Ultralow risk tumors, associated with minimal long‐term risk of fatal breast cancer, have distinct clinical, biological and molecular characteristics as compared to other ER‐positive tumors, including luminal A molecular subtype tumors that generally are considered as a low‐risk disease. A better understanding of the characteristics of breast cancer tumors of very low long‐term risk of metastatic disease is important to improve our prediction of fatal vs nonfatal disease.

CONFLICT OF INTEREST

Dr van 't Veer is a cofounder, stockholder and part‐time employee of Agendia. All remaining authors declare no potential conflicts of interest.

AUTHOR CONTRIBUTIONS

Conceptualization: Annelie Johansson, Nancy Yiu‐Lin Yu, Adina Iftimi, Laura van 't Veer, Christopher C. Benz, Laura J. Esserman, Christina Yau and Linda S. Lindström. Data curation: Bo Nordenskjöld, Tommy Fornander, Olle Stål, Laura J. Esserman and Linda S. Lindström. Formal analysis: Annelie Johansson, Nancy Yiu‐Lin Yu, Adina Iftimi, Christina Yau and Linda S. Lindström. Funding acquisition: Tommy Fornander, Olle Stål, Laura J. Esserman and Linda S. Lindström.
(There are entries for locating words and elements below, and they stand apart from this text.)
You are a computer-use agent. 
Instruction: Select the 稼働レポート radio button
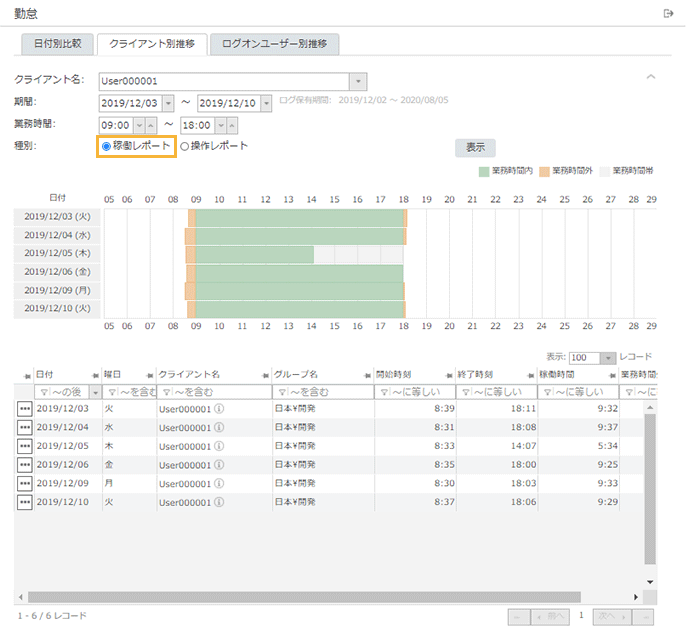click(x=106, y=146)
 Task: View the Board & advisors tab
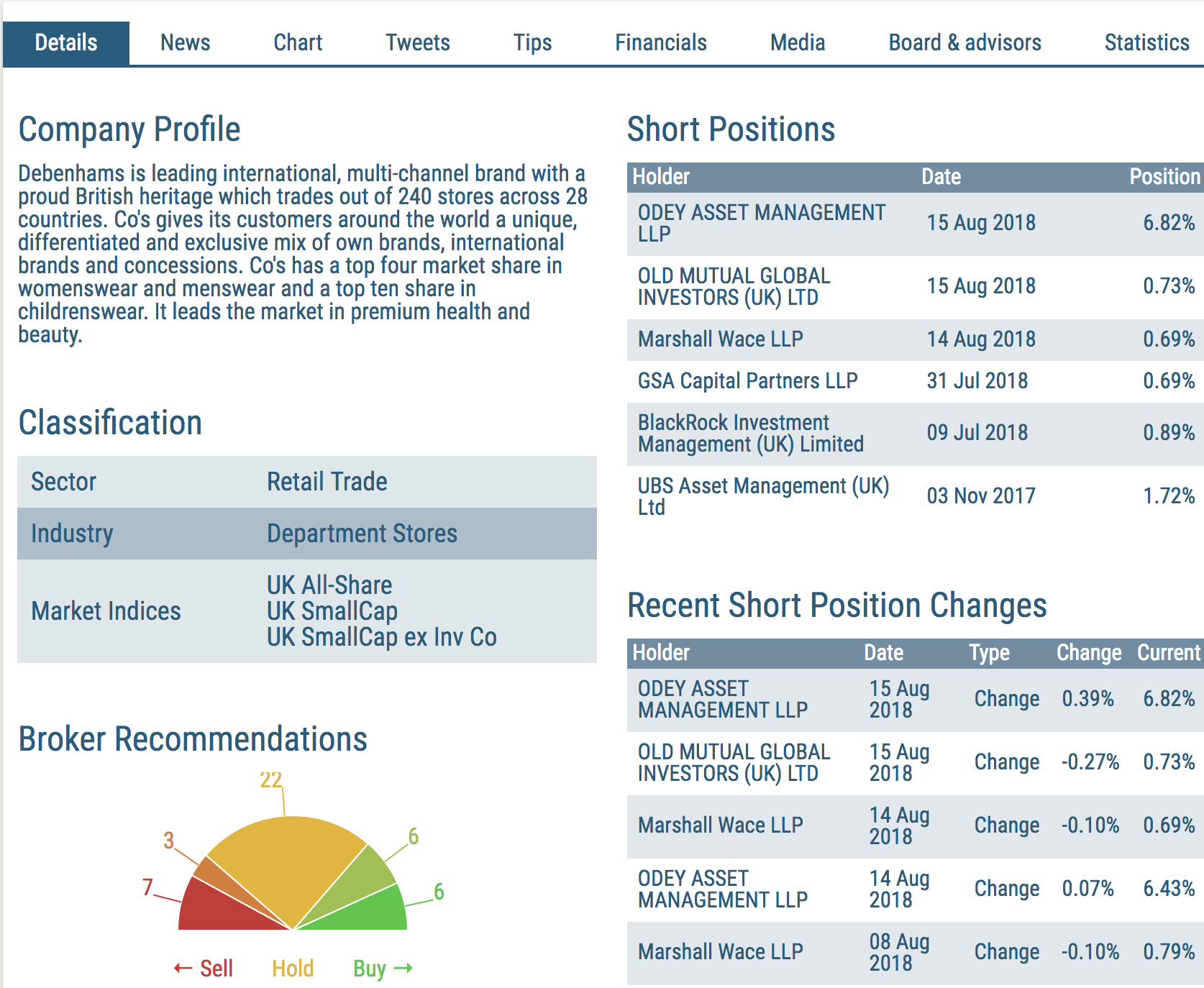pos(964,42)
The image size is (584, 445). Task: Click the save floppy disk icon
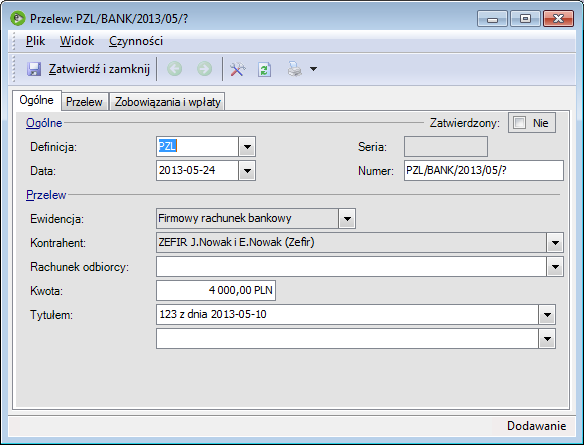coord(34,69)
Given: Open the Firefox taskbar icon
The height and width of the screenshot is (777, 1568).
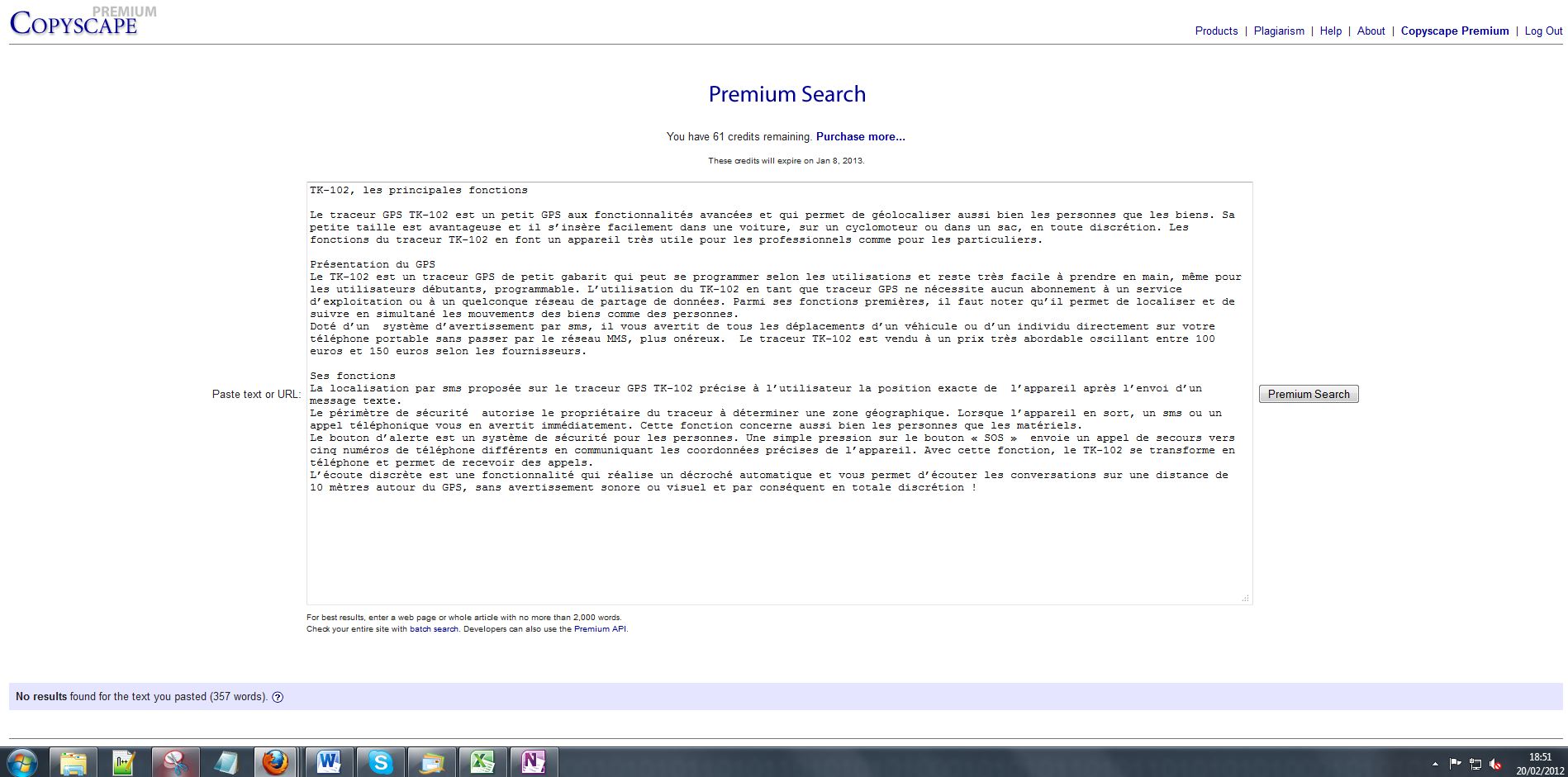Looking at the screenshot, I should [x=275, y=762].
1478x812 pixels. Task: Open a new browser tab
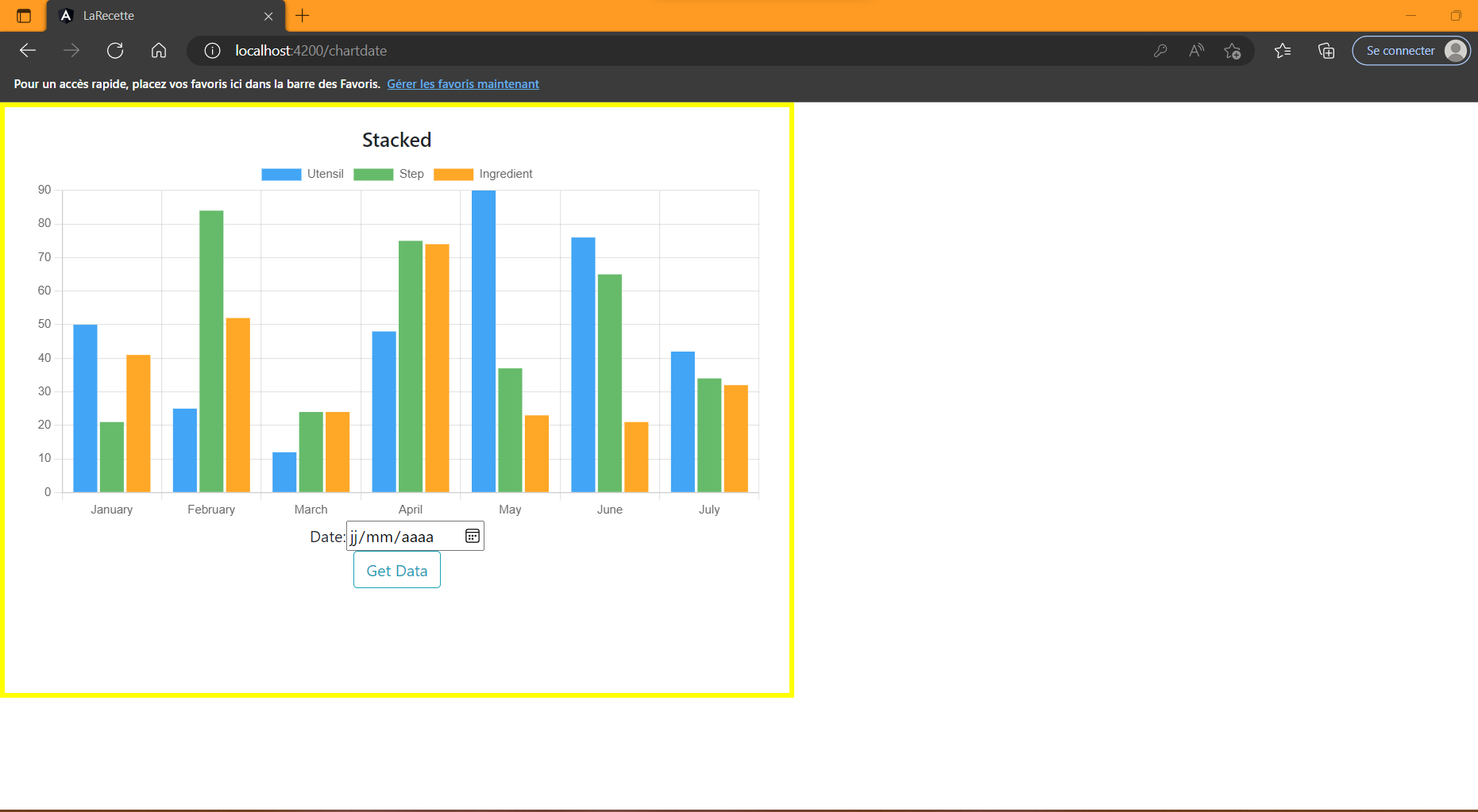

Investigation: Annelie Johansson, Nancy Yiu‐Lin Yu, Adina Iftimi, Gizeh Perez‐Tenorio, Christina Yau and Linda S. Lindström. Methodology: Annelie Johansson, Nancy Yiu‐Lin Yu, Adina Iftimi, Christina Yau and Linda S. Lindström. Project administration: Annelie Johansson and Linda S. Lindström. Resources: Bo Nordenskjöld, Tommy Fornander, Olle Stål and Linda S. Lindström. Software: Annelie Johansson, Nancy Yiu‐Lin Yu, Adina Iftimi, Nicholas P. Tobin, Christina Yau and Linda S. Lindström. Supervision: Annelie Johansson and Linda S. Lindström. Visualization: Annelie Johansson, Nancy Yiu‐Lin Yu, Adina Iftimi, Gizeh Perez‐Tenorio, Christina Yau and Linda S. Lindström. Writing ‐ original draft: Annelie Johansson, Nancy Yiu‐Lin Yu and Linda S. Lindström. Writing ‐ review & editing: All authors.

ETHICS STATEMENT

The STO‐3 trial was approved by the ethics committee at Karolinska Institutet and participants provided oral consent. The trial was conducted at the Regional Cancer Center Stockholm‐Gotland, Sweden, and began in 1976, which was well before trial registration started in Sweden; therefore, information on trial registration number is not available. Appendix S1: Supporting Information Click here for additional data file.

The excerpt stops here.